Work required =>
Exactly the lines from the opening of the data through the line containing "Uncheck the 2017-06-08" should be reproduced, please, with nothing added.

Data records section start

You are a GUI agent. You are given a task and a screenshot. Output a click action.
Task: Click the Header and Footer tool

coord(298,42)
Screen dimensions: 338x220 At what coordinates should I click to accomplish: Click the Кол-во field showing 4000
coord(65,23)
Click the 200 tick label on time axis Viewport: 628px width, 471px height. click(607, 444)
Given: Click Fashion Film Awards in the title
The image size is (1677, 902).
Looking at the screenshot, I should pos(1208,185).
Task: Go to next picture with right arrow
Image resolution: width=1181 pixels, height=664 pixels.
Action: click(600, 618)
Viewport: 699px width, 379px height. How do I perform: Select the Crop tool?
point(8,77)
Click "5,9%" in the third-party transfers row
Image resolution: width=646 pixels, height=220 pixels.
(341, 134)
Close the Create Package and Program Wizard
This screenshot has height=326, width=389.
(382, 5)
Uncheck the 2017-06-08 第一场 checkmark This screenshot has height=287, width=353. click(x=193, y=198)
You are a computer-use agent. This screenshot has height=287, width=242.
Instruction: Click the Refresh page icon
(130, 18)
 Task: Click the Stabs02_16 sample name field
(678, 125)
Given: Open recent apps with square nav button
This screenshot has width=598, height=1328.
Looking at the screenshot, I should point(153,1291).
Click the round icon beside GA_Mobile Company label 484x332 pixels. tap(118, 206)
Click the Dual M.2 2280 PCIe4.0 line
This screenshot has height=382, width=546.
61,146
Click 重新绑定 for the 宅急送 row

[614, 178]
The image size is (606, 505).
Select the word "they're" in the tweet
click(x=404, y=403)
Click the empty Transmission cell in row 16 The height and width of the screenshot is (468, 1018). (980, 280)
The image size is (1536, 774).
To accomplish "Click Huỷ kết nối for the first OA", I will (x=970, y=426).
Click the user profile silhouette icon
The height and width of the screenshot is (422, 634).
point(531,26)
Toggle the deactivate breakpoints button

Data records section end

Task result =>
You are a GUI agent. You are given a task and a screenshot. Output a click action.
Task: Click the Header and Footer tool

coord(298,42)
Screen dimensions: 338x220 At what coordinates should I click to accomplish: Click the Кол-во field showing 4000
coord(65,23)
Click the 200 tick label on time axis Viewport: 628px width, 471px height. click(607, 444)
Given: Click Fashion Film Awards in the title
The image size is (1677, 902).
Looking at the screenshot, I should pos(1208,185).
Task: Go to next picture with right arrow
Image resolution: width=1181 pixels, height=664 pixels.
Action: click(600, 618)
Viewport: 699px width, 379px height. How do I perform: Select the Crop tool?
point(8,77)
Click "5,9%" in the third-party transfers row
Image resolution: width=646 pixels, height=220 pixels.
(341, 134)
Close the Create Package and Program Wizard
This screenshot has height=326, width=389.
(382, 5)
Uncheck the 2017-06-08 第一场 checkmark This screenshot has height=287, width=353. click(x=193, y=198)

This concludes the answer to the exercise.